CONDITION CONTROL SYSTEM

The present invention relates to the condition control of anchor lines, in particular the invention relates to a device for in situ inspection of structural integrity in anchor chains for floating structures.

Background

Anchor lines are the connections that connect floating structures such as floating oil production or drilling units, wind farms or other moored floats to the seabed to provide stability and maintain position during operations. A typical anchor line can consist of chain links, rope or wire made of polyester or steel, or a combination of these. The upper and lower parts of the anchor lines are often chain links, and the middle part of the anchor lines is polyester rope or steel wire.

The anchor lines play a particularly important role for the integrity and suitability of oil production units, which have high requirements for stationary accuracy and mooring safety. Anchor lines are exposed to very harsh loading and corrosion conditions during their lifetime, and they are very difficult to inspect. The uncertainty surrounding their behavior during severe storms, and the continuous wear and corrosion mechanisms these critical components are subjected to, combined with the technical difficulties of regular inspection, make it very difficult to accurately assess their condition and integrity when in service.

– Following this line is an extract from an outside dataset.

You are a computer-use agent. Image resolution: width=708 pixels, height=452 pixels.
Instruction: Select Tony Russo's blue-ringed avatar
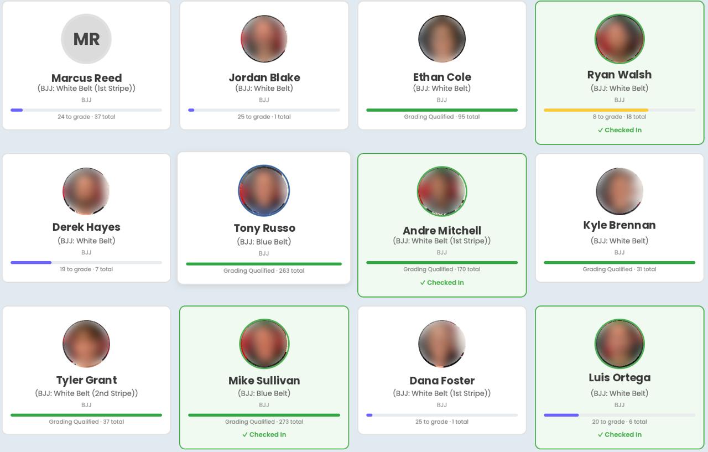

There have been several examples of the loss of an entire anchor line due to a break in a single chain link of the anchor line. Njord chain rupture (2007, 2011), Norne chain rupture (2012), Girassol top chain rupture (2002), Banff Chain rupture (2000), Gryphon incident (2011) and Dalia bottom chain rupture (2010, 2012) are among these reported incidents. Breakage in anchor chains can easily result in serious damage to the riser system and stoppage of production, resulting in significant additional costs as well as health, safety and environmental hazards. Considering the potential extent of the damage, it is of crucial importance to develop reliable condition assessment tools and methods for mooring lines.

Despite the desirability of obtaining condition information for anchor chains in the maritime environment, regular in-service inspection is very challenging for a number of reasons. Usually divers can be used to carry out inspections. However, this is costly and entails safety challenges, and is also limited to relatively shallow water, which is a problem as oil and gas operations are moved to ever greater ocean depths. Partially self-managed or autonomous inspection systems have not reached a level of maturity that can provide reliable condition control of anchor chains. There is therefore a need for improved methods and tools for condition monitoring to provide regular and accurate information on the structural integrity of anchor chains.

Previous publications addressing the inspection and condition control of mooring lines include US 2010/0235018, which describes an unmanned device for moving along and inspecting an elongated structure. The device is provided with means to drive it along the elongate structure and sensors to log a state of the elongate structure. A challenge with the proposed system is that the use of potentially different types of sensors makes the device larger, heavier and more difficult to handle. This can limit the ability to move efficiently and reliably along the elongated structure.

WO 2012/097402 describes a cleaning device arranged to move along an elongated line. Several chain monitoring units are intended within the cleaning apparatus for monitoring the chemical and physical properties of the chain. However, the publication provides little guidance on how such multiple monitoring units should be arranged, in particular how to ensure a compact and reliable system if several different sensors are used, or if combined with an internal propulsion system.

GB2483098 describes an eddy current test apparatus for anchor chains. The device is suitable for use underwater, and can be operated from a remotely operated vehicle (ROV). Only a single sensor system (eddy current) is provided, and no guidance is given on how to use different types of sensor systems, or a sensor system in combination with a cleaning system and/or a system to move the device along the chain.

Summary of the invention

For effective monitoring of the condition of anchoring chains, it is desirable to be able to use a combination of techniques. This may include optical inspection with cameras, electromagnetic sensor systems, or ultrasound-based techniques.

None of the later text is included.